=== Section Start ===

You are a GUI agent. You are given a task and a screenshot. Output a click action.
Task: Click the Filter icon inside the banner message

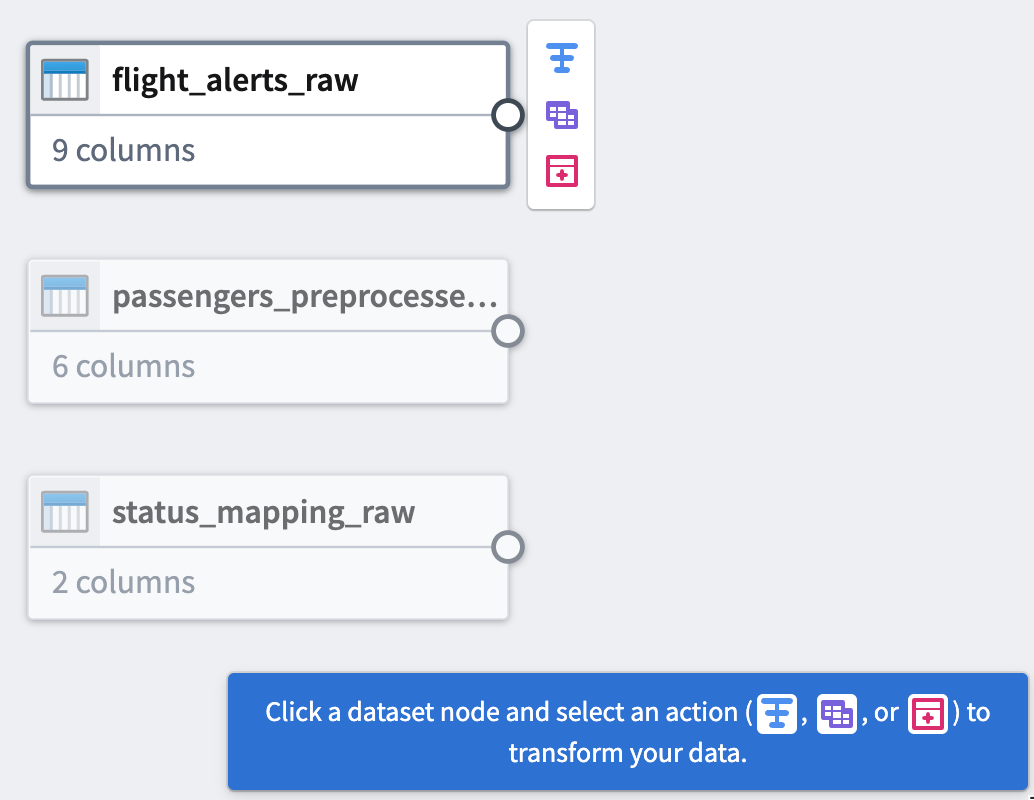777,713
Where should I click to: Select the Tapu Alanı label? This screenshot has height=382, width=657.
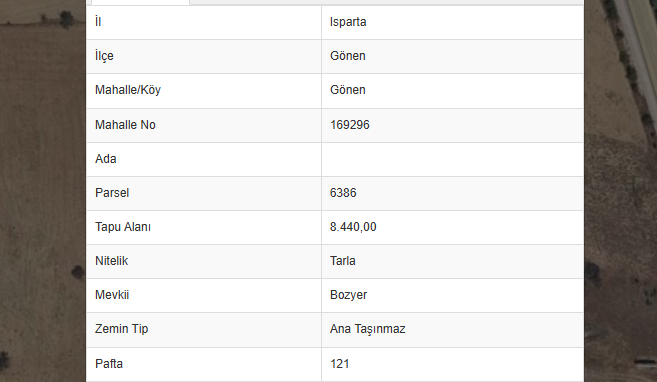(123, 227)
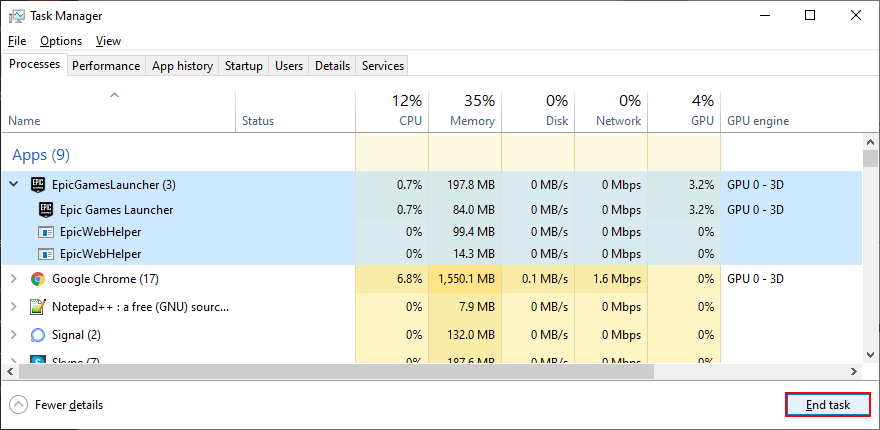Open the Options menu

coord(61,41)
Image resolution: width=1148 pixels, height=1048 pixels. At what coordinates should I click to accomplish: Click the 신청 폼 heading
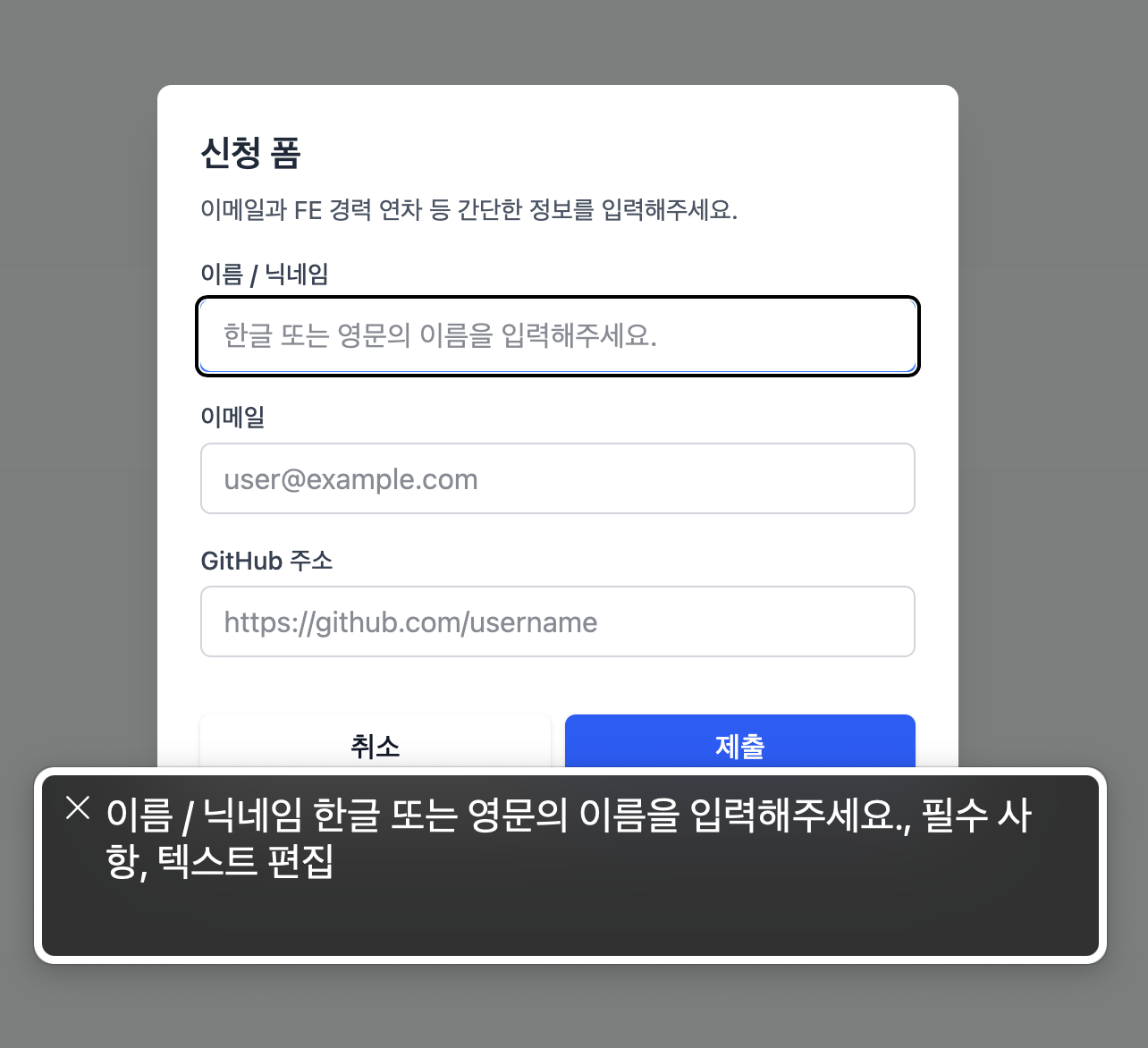click(250, 153)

=== Section End ===

Copy only this, please: the line with "Image resolution: width=1148" and every line after it through the end of the data, with no pictures.

Image resolution: width=1148 pixels, height=1048 pixels. At what coordinates should I click to accomplish: Click the 신청 폼 heading
click(250, 153)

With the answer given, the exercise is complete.